Sparse prose fleshes out The Good Doctor, a tale of hope and despair, love and rejection, political triumph and defeat in the shifting realities of the steppes of a post-apartheid South Africa. Frank Eloff, burnt-out husband, physician, and human being, greets the new, squeaky-clean idealistic doctor, Laurence Waters, on his first day as staff physician. Although they share a lack-luster bedroom and medical duties in an under-utilized clinic passed over by the new political regime, they live in two different psychic worlds.
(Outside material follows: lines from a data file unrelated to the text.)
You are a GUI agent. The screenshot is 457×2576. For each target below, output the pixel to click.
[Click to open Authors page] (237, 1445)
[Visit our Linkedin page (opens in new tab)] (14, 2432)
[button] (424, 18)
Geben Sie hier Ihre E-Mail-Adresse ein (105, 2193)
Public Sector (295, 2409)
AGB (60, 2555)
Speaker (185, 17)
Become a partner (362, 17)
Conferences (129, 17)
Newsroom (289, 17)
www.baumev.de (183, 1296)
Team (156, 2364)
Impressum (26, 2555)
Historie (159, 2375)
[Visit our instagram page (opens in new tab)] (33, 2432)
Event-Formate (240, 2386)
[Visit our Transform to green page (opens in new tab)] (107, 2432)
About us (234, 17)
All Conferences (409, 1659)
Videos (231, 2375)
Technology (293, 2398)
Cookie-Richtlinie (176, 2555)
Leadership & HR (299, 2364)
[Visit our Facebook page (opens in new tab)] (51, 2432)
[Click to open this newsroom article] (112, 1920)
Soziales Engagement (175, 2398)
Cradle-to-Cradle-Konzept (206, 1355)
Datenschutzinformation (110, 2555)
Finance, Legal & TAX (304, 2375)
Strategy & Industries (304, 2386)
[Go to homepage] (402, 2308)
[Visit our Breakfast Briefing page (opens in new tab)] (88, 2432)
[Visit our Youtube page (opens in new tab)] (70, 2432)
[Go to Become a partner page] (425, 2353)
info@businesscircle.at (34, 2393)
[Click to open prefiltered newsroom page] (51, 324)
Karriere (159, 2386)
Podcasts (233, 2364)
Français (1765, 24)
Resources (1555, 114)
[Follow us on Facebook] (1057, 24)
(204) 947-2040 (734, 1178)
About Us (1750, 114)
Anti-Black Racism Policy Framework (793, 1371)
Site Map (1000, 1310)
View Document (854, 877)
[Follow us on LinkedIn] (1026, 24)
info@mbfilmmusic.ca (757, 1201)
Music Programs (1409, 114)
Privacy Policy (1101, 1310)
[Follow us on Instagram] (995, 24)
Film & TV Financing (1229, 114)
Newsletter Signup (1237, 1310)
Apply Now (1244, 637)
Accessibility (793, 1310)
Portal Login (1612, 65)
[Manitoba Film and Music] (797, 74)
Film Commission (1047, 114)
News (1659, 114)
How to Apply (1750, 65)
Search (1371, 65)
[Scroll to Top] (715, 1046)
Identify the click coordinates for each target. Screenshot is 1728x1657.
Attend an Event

Frank’s cynical assessment of Laurence is: “he won’t last.”
In some ways the two major characters are mirrored sides of the same person: the honorable and the tawdry, the optimistic and the discouraged, the idealist and the realist. They sleep with the same woman, patronize the same seedy watering hole in the worn-out town, and even symbolically exchange beds in their cluttered room.Yet they represent perspectives from two different windows on life. In the end one will leave and the other will have a changed viewpoint.
Author Damon Galgut’s style is austere, yet he draws for the reader a rich landscape of the environment, the political horizon, and of the inner “climate” of his characters. The book is short, slightly over two hundred pages, but it engenders lingering discomfort in the reader. Evoking other literature about those who go from their accustomed civilized places to escape or to do good, this little volume tells a fictitious and somewhat discouraging story of a real situation that is probably outside the experience of many who will pick it up. Not a happy “beach book” but a good read.